The editorial spoke of farm subsidies; a portion of the farm bill. It is true that the Bill itself sets aside the majority of its funding for the food stamp program, as well as conservation programs, in addition to subsidies. It is also true that subsidies can help the very poor, who are more likely to spend a larger percent of their income on food, rather than the taxes that fund the subsidies. But, as the editorial mentioned, the part of the bill that funds subsidies is a huge problem.
First, consider Farm Bill funding that sets aside cash for conservation programs. Those programs are necessitated by the non-sustainable agricultural practices that subsidies promote! Farmers, paid by the bushel, are encouraged to reap as much from their land as possible, resulting in a monoculture from fence to fence. Further, to increase yields, petroleum based fertilizers, as well as herbicides and pesticides, are litterally drenched over the crops. These practices, resulting in agricultural pollution and starved soil conditions, require the environmental funding in the Farm Bill. See what happens? We are taxed for subsidies and then further taxed in order to clean up after the environmental havoc.

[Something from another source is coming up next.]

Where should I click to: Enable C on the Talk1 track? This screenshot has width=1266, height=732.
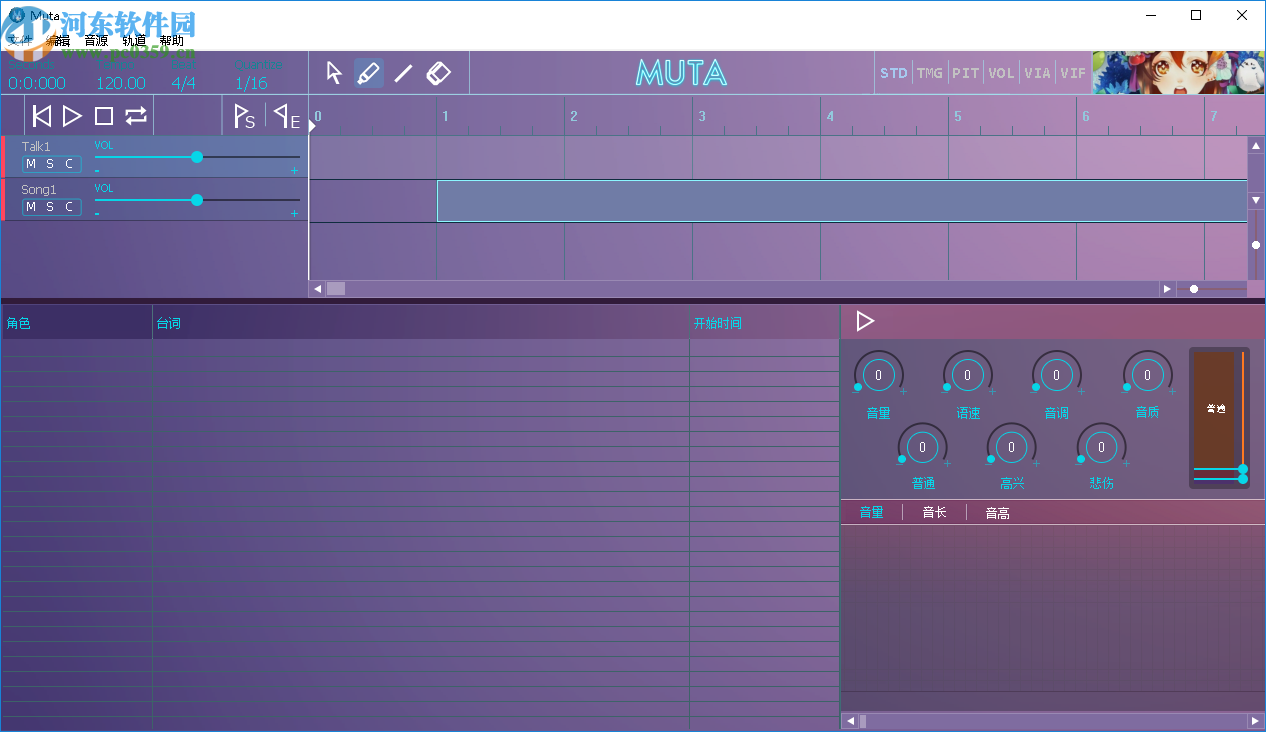pos(68,163)
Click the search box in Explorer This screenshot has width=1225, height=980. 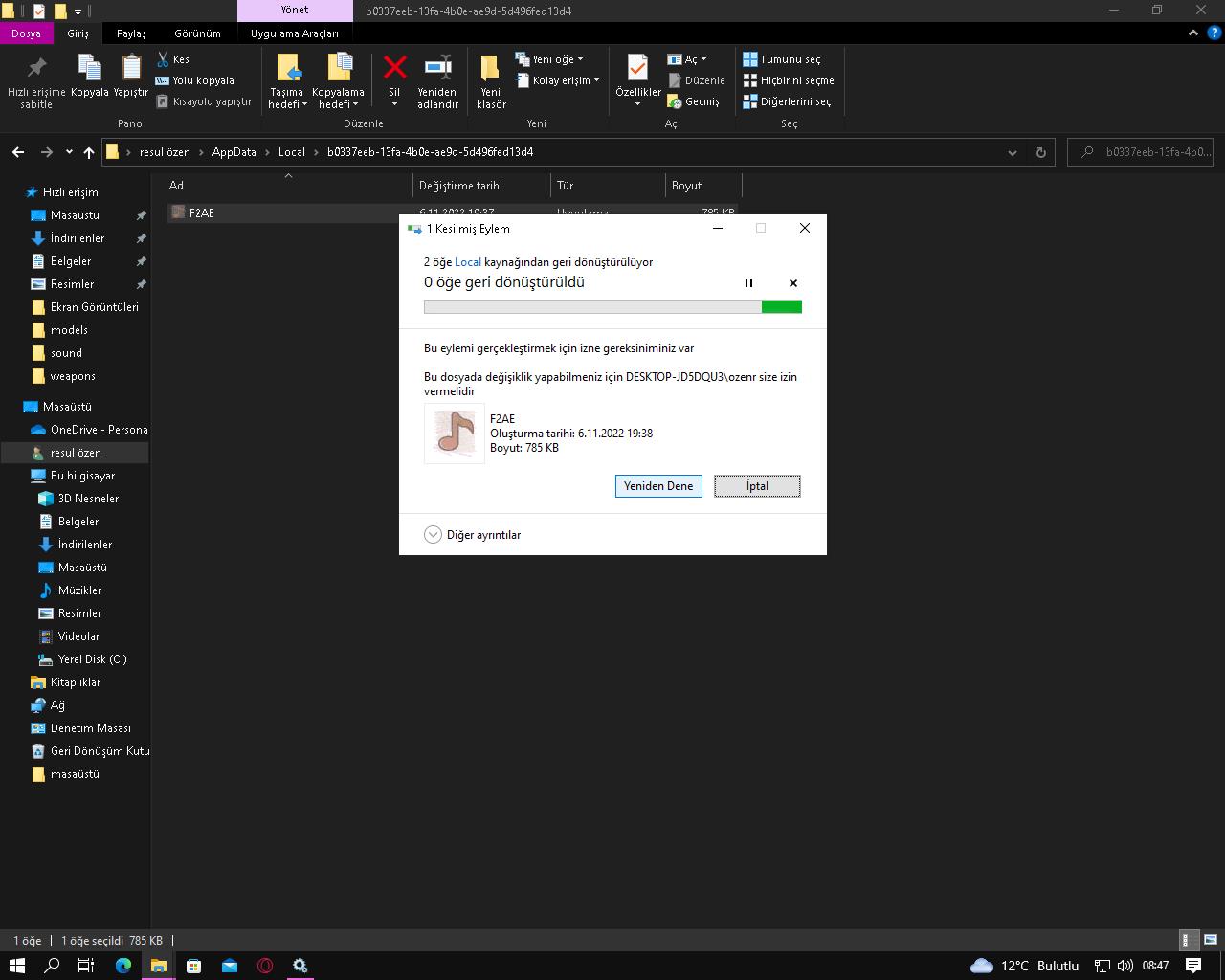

But what about the poor, and food stamps. Farm subsidies make it so that the cheapest food available is processed food. We are literally subsidizing high fructose corn syrup and fatty oils. We are subsidizing the obesity epidemic, subsidizing the increase in childhood diabetes. The poor, who may lack access to quality health care, who can't afford gym passes, and who work too much to worry about exercising, further suffer from cheap, unhealthy food. Food stamps can be a blessing; subsidizing unhealthy food choices is the curse. Moreover, the poor in developing countries are further hurt by American subsidies. Coming from agricultural areas, they cannot economically compete with cheap American food; food that actually costs more to grow than to buy.
The Farm Bill needs an overall, that was the point of the editorial. Subsidies have to go.